Having Survived Occupational/Forced situations, can someone explain why folk's endure made for TV scenarios like Alone?


----------



## dwight55 (Nov 9, 2012)

Couch potatoes have no shame..........

May God bless,
Dwight


----------



## inceptor (Nov 19, 2012)

You mean there more on TV other than Fox News and CNN?????


----------



## Slippy (Nov 14, 2013)

$500,000 maybe?


----------



## NotTooProudToHide (Nov 3, 2013)

M118LR said:


> Having Survived Occupational/Forced situations, can someone explain why folk's endure made for TV scenarios like Alone?


Are you referring to the History Channel's show?

If so even thought its blurred I prefer Naked and Afraid


----------



## A Watchman (Sep 14, 2015)

Forget the reality crap that has everyone's attention. If it is on TV it is not reality. It is scripted, directed, edited, and produced.

Pay attention to the real reality surrounding you in broad daylight.

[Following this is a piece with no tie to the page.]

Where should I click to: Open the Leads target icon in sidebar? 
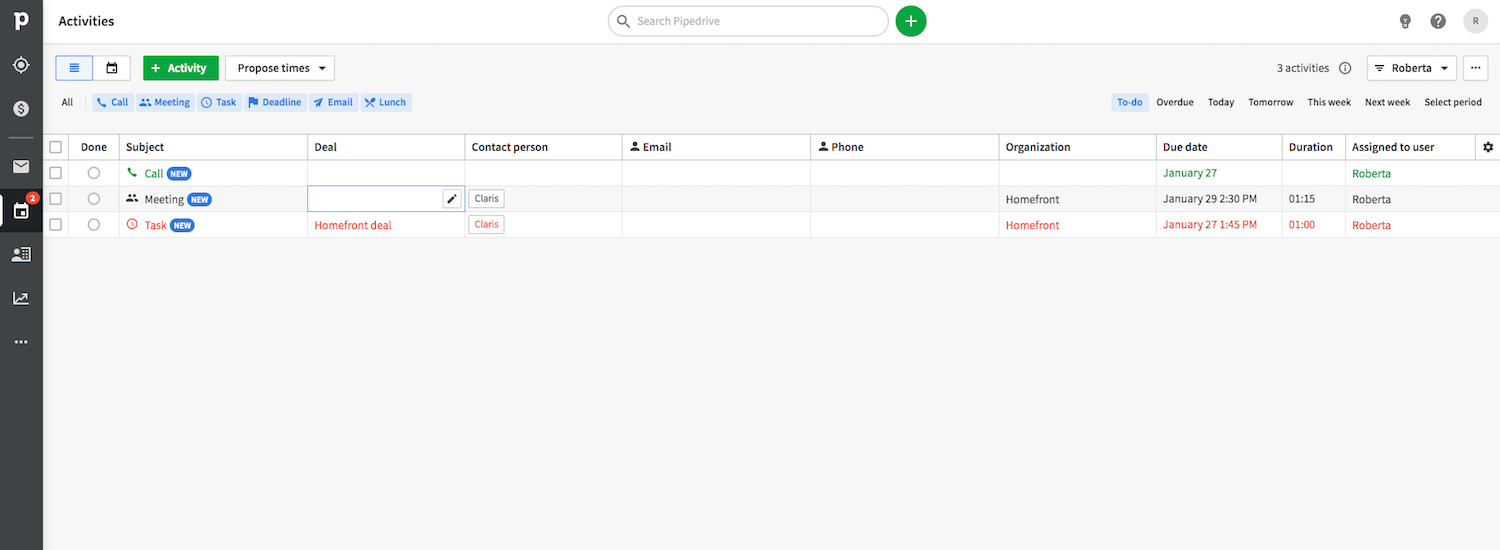pyautogui.click(x=21, y=65)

Watch, plan, prepare, and be ready to react.


----------



## M118LR (Sep 19, 2015)

My experienced survival reality, and others perceived survival reality, may differ to a point that I can't comprehend why anyone would need to prove to themselves that they could survive by choice.


----------



## Robie (Jun 2, 2016)

Just an aside....

I have a customer who used to work in Hollywood as a grip, a carpenter...general helper here and there.

It's fascinating talking to him about how all these shows and movies are made and come together. I have questioned him at length about all the names that roll at the end of a movie...

Anyway....the reason there are so many of these reality shows is production costs...pure and simple. They don't have to pay over-priced-non talent-liberal-whiny-actors. They don't have to worry about sets, about any of two hundred things that they have to on a sit-com type show.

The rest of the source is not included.